The non-negotiables, all documented in CLAUDE.md:

  • Not a regulated medical device. Protocol Guide surfaces agency-authored protocols; it does not diagnose, monitor, or treat. App Store regulated-medical-device declaration is "No."
  • Not HIPAA-regulated today, but query_analytics_log is treated as potentially sensitive because paramedics can free-text search. Scrub direct identifiers / PHI-shaped patterns before storage and do not advertise a fixed raw-query retention window until purge/anonymization automation is verified.
  • No "HIPAA compliant" claims without a signed BAA. Use "HIPAA-aligned" or "designed with a privacy-first architecture."
  • iOS payments via Stripe SFSafariViewController per Guideline 3.1.1(a) (Epic v. Apple, 9th Cir. 2025-12-11 affirmed). Never embed Stripe in WKWebView — triggers 4.2 rejection.
  • Persistent medical disclaimer on every response screen.
  • Agency citation on every protocol chunk in the UI (Guideline 1.4.1 accuracy defense).
  • Vendor BAAs deferred until first enterprise agency contract: Supabase Team + HIPAA add-on, Railway Enterprise, Anthropic sales-assisted.

Deployment

Surface Platform Trigger
PWA / web Netlify Auto-deploy from main
API Railway (numReplicas=2, region=us-west1) Auto-deploy from main
iOS EAS → TestFlight → App Store Manual eas build after gate chain passes
Database Supabase (managed) pnpm db:push

pnpm docker:prod brings the whole stack up locally (API + web + Postgres + Redis). See docs/deployment/DOCKER-ALL-IN-ONE.md.

Roadmap

Phase 1 — iOS App Store launch (active)

  • California LEMSA coverage at 33/33 (done)
  • Stripe-only billing via SFSafariViewController (per Epic v. Apple)
  • TestFlight beta with paramedic feedback loop
  • App Store submission with regulated-medical-device declaration "No"

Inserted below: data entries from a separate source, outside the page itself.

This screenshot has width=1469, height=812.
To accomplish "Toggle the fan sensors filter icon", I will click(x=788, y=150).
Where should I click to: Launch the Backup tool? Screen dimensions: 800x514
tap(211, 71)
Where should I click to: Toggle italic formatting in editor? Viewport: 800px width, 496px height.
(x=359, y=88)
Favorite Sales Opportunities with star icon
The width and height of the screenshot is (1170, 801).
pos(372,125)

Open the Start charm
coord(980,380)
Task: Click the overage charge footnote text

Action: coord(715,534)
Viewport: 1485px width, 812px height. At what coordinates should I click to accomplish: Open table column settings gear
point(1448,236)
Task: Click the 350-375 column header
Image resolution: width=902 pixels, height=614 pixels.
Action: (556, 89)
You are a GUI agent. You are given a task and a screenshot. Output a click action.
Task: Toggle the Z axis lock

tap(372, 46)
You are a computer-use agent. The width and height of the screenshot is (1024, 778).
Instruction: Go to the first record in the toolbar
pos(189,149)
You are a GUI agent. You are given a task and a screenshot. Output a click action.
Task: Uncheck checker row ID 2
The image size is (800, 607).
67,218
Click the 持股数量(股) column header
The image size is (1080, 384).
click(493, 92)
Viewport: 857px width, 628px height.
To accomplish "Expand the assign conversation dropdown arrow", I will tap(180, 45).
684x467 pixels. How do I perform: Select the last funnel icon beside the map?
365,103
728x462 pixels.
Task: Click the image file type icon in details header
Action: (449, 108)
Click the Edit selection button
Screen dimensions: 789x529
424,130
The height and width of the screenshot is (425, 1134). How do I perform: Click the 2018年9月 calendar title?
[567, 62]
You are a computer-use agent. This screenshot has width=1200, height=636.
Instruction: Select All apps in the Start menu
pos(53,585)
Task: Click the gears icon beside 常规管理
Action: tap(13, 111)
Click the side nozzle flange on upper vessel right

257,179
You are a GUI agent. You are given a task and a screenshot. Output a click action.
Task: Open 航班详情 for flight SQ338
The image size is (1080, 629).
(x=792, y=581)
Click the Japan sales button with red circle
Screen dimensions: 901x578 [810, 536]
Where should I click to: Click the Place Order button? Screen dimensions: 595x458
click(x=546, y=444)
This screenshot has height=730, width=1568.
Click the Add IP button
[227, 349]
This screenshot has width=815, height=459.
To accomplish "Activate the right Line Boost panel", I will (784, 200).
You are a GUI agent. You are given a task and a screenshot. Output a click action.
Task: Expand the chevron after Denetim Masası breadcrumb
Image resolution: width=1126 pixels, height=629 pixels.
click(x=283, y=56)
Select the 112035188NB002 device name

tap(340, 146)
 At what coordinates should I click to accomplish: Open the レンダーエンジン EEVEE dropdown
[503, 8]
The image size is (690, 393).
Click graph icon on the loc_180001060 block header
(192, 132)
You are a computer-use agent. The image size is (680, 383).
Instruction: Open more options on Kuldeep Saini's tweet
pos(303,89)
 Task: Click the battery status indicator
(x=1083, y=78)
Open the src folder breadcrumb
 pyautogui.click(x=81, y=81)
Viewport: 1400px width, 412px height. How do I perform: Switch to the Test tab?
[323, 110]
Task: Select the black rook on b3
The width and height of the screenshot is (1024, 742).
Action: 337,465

Phase 2 — Multi-state expansion + Department tier

  • Top 10 states by EMS provider population
  • Department dashboard (per-seat billing, agency admin, usage analytics)
  • RevenueCat + StoreKit 2 for international expansion (replaces SafariViewController for non-US storefronts)

Phase 3 — Medical-director tools

  • Protocol versioning and change tracking
  • QA dashboard (query patterns, knowledge gaps)
  • Direct-from-agency protocol updates without app re-review (Supabase remote-config kill-switch)

License

Proprietary. All rights reserved.


Protocol Guide — built by Fire Dev LLC for the people who run toward the call.